**Assigned task:** Copy each line containing the word "value" from the records that follow, please.

**Records for this task:**

..............................

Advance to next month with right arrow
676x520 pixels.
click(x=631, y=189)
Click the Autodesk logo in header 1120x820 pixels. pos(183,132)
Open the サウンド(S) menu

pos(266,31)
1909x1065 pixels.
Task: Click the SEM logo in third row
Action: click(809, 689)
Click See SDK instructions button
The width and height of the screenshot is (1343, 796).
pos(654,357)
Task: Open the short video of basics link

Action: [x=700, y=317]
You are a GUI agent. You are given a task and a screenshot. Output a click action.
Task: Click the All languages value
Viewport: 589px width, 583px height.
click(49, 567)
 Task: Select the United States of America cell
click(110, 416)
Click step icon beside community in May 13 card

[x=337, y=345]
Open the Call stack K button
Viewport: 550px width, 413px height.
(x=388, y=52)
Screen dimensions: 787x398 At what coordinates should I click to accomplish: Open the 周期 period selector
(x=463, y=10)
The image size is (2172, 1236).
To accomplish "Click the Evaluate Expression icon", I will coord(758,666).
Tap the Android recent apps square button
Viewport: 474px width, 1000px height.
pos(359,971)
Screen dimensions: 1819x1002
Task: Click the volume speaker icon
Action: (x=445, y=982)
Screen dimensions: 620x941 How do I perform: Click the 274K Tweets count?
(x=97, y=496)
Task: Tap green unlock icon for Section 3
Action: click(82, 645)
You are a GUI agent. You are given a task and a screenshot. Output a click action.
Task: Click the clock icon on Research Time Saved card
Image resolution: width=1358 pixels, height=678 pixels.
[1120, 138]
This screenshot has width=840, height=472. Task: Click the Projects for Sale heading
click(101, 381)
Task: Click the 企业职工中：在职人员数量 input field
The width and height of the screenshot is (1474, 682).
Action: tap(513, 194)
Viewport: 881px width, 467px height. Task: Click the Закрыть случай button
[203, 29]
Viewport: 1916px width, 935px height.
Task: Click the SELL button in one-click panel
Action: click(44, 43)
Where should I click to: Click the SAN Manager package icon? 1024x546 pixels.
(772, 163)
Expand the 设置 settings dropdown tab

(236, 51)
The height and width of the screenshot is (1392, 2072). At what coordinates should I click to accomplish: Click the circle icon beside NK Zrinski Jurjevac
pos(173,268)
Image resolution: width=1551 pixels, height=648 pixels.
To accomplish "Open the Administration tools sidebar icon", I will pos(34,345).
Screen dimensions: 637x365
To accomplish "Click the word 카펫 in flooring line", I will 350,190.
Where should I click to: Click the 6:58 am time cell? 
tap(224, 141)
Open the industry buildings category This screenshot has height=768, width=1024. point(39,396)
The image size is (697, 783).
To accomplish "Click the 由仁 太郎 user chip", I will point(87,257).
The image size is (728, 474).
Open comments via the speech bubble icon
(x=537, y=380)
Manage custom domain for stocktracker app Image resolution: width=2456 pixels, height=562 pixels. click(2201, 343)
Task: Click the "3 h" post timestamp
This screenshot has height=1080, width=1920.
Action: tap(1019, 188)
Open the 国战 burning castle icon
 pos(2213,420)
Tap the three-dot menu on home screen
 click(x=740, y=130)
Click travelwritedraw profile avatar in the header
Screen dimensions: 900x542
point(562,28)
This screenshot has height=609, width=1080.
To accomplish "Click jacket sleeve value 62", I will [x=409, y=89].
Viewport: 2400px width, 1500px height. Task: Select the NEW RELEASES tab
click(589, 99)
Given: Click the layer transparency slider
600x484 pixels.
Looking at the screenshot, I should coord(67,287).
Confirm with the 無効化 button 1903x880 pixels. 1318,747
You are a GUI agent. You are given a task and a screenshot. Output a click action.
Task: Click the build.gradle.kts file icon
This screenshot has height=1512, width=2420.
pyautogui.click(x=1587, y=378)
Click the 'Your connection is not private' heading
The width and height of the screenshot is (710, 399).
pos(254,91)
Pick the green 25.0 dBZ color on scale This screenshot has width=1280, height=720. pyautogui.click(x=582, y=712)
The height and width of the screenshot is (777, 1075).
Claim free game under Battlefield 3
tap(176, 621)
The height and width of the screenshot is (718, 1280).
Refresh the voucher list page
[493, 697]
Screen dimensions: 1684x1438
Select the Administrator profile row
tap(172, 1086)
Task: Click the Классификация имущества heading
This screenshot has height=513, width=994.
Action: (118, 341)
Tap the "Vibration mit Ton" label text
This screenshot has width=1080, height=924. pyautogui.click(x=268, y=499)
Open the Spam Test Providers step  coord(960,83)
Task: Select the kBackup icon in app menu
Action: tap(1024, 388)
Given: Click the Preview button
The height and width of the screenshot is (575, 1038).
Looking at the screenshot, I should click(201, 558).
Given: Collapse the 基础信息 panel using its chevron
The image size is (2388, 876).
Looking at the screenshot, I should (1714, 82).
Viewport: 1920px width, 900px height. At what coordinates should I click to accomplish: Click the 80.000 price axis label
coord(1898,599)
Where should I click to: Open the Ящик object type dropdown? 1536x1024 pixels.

..............................

**Expected output:**
Task: Click the All languages value
To accomplish "Click jacket sleeve value 62", I will [x=409, y=89].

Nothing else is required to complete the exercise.